▶ [Provided passage]
ITD 245 - Advanced Applied Data Science Techniques

Revised 03/2024

ITD 245 - Advanced Applied Data Science Techniques (3 CR.)

Course Description

Surveys Big Data and data analytics, including demonstrations and applications of widely used tools and methods. Offers practice in data extraction and visualization. Lecture 3 hours per week.

General Course Purpose

Prepares the student to derive meaningful and expressive information from a multitude of raw data sources, including the application of basic statistics, analysis tools and techniques, data extraction and cleaning, creation of visualizations, as well as the application of machine learning to analysis problems.

Course Prerequisites/Corequisites

Prerequisite: ITD 145 - Intro to Applied Data Science Techniques
Recommended: ITP 150 - Python Programming (or Python experience)

Course Objectives

Define, describe the purpose of, and use basic statistics on data
Define, obtain, and work with datasets from a multitude of sources and formats.
Describe and manipulate datasets that are within the definition of "Big Data."
Define and examine distributions, including Gaussian/normal distributions
Extract, transfer and clean up data from raw data sources, transforming them into usable forms.
Describe and generate various visualizations from raw and derived data.
Describe and use supervised and unsupervised machine learning.
Define and apply feature engineering techniques in the process of developing machine learning models.
Define, explain and calculate correlations
Define and classify independent and dependent variables
Explain the purpose of and create visualization plots
Define a random variable and explain random variable distributions
Define and explain the purpose of machine learning (ML)
Define and apply basic feature engineering
Define, explain and apply basic machine learning approaches, including regression, decision trees, clustering, etc.

▶ [What to do]
(a) Check each statement against the ITD 245 course page and answer yes or no, quoting the deciding words: (i) the course has 3 hours of lecture per week; (ii) ITP 150 is a required prerequisite; (iii) the course carries 4 credits.
(b) Please write the next part of the ITD 245 course page, picking up right after its final listed objective.
The lines after this point are separate material and are not part of the ITD 245 course page.

▶ [Supplied data]
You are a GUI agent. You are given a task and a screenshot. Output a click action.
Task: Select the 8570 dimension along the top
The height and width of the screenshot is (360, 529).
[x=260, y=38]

▶ [Responses by task]
(a)
(i) Yes: "Lecture 3 hours per week."
(ii) No: "Recommended: ITP 150 - Python Programming (or Python experience)"
(iii) No: "(3 CR.)"

(b)
Apply statistics, Python and GUI tools, as well as ML theory and applications to analyze real world situations

Major Topics to Be Included

Basic descriptive statistics
Statistical distributions
Data manipulation and cleaning/?wrangling?
Big Data theory/applications; extraction and manipulation tools
Data visualization
Machine learning, supervised and unsupervised
Feature engineering
Measuring Central Tendency
Extract/Translate/Load (ETL); Data Wrangling; Basic Analysis
Measuring Dispersion

Student Learning Outcomes

Explain the purpose of statistics and define:
- qualitative and quantitative variables
- continuous and discrete quantitative variables
Define, obtain and use a dataset
Define and examine distributions, including Gaussian/normal distributions
Measuring Central Tendency
- Define and calculate the mean, median and mode
Measuring Dispersion
- Define and calculate range
- Define and assess skew
- Define and calculate variability, outliers, variance (σ2)
- Define and calculate standard deviation (σ)
Define, explain and calculate correlations
Define and classify independent and dependent variables
Explain the purpose of and create visualization plots
Define a random variable and explain random variable distributions
Extract/Translate/Load (ETL and ELT); Data Wrangling; Basic Analysis
- Define and explain the process of extraction, translation and loading (ETL)
- Use a relational database and SQL to perform basic ETL
- Extract data from multiple sources and formats, including CSV, JSON, XML, Web APIs, SQL and NoSQL database systems
- Define, explain and apply methods of data ‘wrangling’ and cleaning
- Apply basic tools to perform ETL, data wrangling/cleaning as well as analysis on ‘cleaned’ datasets
- Describe and explain the alternative process of ELT, involving data lakes
Define and explain the purpose of machine learning (ML)
Define and apply basic feature engineering
- Define imputation and apply basic imputation techniques
- Define and classify nominal and ordinal attributes
Define, explain and apply basic machine learning approaches, including regression, classification, clustering, etc.
Supervised machine learning
- Define and explain the purpose of supervised learning
- Examine supervised learning algorithms and identify appropriate applications
- Define and apply regression as a supervised learning prediction task
- Define classification and identify appropriate applications of classification
- Define and apply various classification algorithms, including, e.g., decision trees, k- nearest neighbors, logistic regression, random forests, neural networks, etc.
- Define and examine bias, variance, bias-variance tradeoff, overfitting, underfitting
- Define and explain the purpose of hyperparameters
- Define, explain and apply both traditional and deep neural networks (deep learning)
- Use advanced techniques in computer vision (CV) and natural language processing (NLP), such as tokenization, vector embeddings, CNNs, RNNs, and transformers, et al.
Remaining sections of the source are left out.